J'ai aujourd'hui la réception de deux de vos lettres à accuser, savoir, de celles que V. A. R. m'a fait la grâce de m'écrire les 26 et 29 du passé. Je ne me suis pas pressé de riposter à la première, parce que, sachant V. A. R. dans le goût de se gâter les yeux dans le champ de la gloire martiale, je n'ai pas cru me devoir mêler d'en augmenter le mal par la lecture de mon griffonnage. Mais comme elle a été inexorable à la prière que je lui fis dernièrement de ne pas se presser de me répondre, tant que ses yeux ne seraient pas entièrement rétablis, et que sadite lettre a été suivie ce matin d'une autre encore plus longue que la première, je vois bien qu'un plus long silence ne passerait pas dans l'esprit de V. A. R. pour une œuvre fort méritoire.
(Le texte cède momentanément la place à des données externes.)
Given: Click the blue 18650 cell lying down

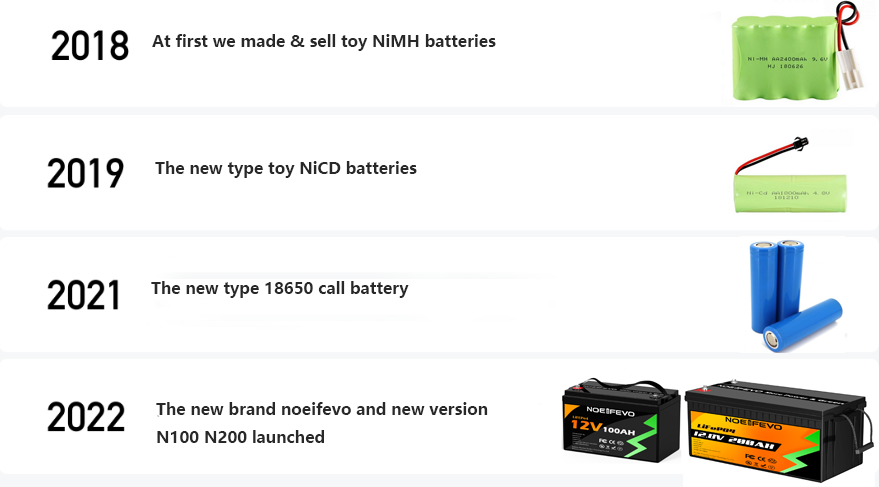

Je ne le romps cependant que pour lui dire très-humblement qu'il m'est impossible de lui mander aujourd'hui toutes les réflexions que sesdites lettres m'ont fait faire. La raison en est qu'elles me donnent tant d'occasions d'exercer mes droits de Quinze-Vingt, que j'aurais à faire d'ici après-demain, si je voulais vider tout mon sac à la fois. C'est pourquoi V. A. R. voudra bien se contenter, pour cette fois. d'un petit catalogue des matières sur lesquelles je serais fort tenté de me donner carrière.

1o Je n'aurais absolument rien à redire à la confession de foi, dès que V. A. R. prend le cœur et l'âme pour synonymes. Je défie alors tous les Beausobres et tous les chrétiens sensés d'y trouver un mot à changer.

2o Il n'en est pas de même à l'égard de ce qu'elle dit des péchés, et de la distinction qu'elle fait entre ceux du tempérament et ceux du cœur. Je pense un peu différemment là-dessus, et je crois que quand V. A. R. viendra à lire ce que Wolff dit au sujet des passions, elle trouvera que ce philosophe en pense pareillement un peu autrement qu'elle. Mais c'est un sujet si riche, que je n'ai garde de l'entamer aujourd'hui.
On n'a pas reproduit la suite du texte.